Auberge St-Gabriel’s nightclub, The Velvet, is unique in its juxtaposition of concept and location. The club encourages patrons to be themselves all the way, no matter how fun, wild, and crazy, even though they’re in the world of ghosts past. And it’s the perfect blend of addictive music, strong delicious drinks, and people you’ll never forget.
This fine dining spot offers an excellent lunch, dinner, wine list… you know, your usual best-of-the-best standard that you’ll find all over the area But they actually do lunch impressively well, making it a great pitstop in between Old Montreal activities. They have an extremely creative chef who prides himself on building dishes around local ingredients, so your ethics won’t be compromised either.
Ok, admit it: you secretly own (or wish you owned) a remote control car. Or truck. Or… maybe a boat? The Old Port makes that dream come true. A fun activity for groups of all ages, this one’s sure to make you feel like a kid again, no matter who your with. Getting silly never goes out of style.

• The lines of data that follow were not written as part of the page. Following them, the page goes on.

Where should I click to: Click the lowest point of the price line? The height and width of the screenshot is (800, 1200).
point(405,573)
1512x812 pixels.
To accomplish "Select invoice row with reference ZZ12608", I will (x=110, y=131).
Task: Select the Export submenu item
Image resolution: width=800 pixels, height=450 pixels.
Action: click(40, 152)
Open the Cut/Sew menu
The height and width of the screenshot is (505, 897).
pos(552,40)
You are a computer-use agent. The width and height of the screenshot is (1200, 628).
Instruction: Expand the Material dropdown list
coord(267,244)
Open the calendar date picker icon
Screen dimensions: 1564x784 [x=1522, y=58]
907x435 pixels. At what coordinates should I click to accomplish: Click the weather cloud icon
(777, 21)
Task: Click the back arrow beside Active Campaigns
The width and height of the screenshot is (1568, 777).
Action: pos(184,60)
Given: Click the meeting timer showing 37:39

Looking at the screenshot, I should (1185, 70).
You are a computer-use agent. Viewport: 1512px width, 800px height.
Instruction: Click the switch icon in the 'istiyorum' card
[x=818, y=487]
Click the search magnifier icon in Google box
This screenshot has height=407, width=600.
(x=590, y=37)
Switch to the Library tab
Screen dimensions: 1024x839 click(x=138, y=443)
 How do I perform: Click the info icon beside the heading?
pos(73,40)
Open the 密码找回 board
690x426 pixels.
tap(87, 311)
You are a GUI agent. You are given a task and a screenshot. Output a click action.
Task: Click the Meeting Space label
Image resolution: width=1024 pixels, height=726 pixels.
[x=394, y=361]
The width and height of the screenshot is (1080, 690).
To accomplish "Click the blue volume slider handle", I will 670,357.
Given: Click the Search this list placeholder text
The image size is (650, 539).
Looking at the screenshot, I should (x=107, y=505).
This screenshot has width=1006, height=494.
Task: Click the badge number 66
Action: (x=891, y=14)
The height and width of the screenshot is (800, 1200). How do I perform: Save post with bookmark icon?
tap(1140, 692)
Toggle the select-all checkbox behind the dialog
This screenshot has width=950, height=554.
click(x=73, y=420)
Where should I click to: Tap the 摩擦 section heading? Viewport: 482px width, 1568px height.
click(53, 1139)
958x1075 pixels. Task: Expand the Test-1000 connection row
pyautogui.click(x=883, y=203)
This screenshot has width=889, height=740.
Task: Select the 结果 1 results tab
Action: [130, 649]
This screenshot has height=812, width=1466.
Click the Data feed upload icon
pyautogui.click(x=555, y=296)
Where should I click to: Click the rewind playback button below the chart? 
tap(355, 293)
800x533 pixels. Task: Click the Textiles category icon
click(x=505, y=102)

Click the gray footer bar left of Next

That’s right, Canada’s first bank is right here in Montreal’s Old Town. Think about it: our very first coins were here! A short but unique visit, it’s a must-see for anyone walking along Saint-Jacques. Built in 1817, this bank is like a mini museum that showcases the bank as it was, historical documents, old banknotes and other historical items. Pro tip: while you’re there, look up– the ceiling is like nothing else. Monday to Friday, 11am to 4pm, 129 Saint-Jacques street.